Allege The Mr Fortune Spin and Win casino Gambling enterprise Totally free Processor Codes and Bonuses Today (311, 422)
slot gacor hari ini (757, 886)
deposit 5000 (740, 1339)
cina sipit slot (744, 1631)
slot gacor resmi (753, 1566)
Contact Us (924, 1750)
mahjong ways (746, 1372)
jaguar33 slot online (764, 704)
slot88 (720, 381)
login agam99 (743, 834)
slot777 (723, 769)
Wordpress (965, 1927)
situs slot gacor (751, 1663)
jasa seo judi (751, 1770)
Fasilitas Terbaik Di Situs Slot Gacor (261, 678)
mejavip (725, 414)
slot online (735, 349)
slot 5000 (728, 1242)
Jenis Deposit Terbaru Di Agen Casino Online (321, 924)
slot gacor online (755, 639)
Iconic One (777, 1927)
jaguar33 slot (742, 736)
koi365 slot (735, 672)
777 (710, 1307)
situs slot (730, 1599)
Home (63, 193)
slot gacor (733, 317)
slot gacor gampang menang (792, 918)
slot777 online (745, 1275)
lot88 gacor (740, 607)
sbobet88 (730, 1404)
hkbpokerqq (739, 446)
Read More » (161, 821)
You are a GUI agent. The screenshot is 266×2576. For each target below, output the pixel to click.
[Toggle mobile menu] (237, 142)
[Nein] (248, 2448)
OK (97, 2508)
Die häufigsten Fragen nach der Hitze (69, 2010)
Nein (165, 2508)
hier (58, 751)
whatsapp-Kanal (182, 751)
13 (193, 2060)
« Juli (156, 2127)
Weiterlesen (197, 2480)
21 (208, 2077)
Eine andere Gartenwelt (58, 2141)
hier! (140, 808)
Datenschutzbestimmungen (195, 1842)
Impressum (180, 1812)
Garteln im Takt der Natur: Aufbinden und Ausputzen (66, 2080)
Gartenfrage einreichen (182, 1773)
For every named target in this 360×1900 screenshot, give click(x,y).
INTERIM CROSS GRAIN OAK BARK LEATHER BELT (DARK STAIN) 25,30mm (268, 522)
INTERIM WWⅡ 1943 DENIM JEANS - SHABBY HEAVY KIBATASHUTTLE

**********

Among the entries, how many lines include the string "click"? Please reply with only the number.

2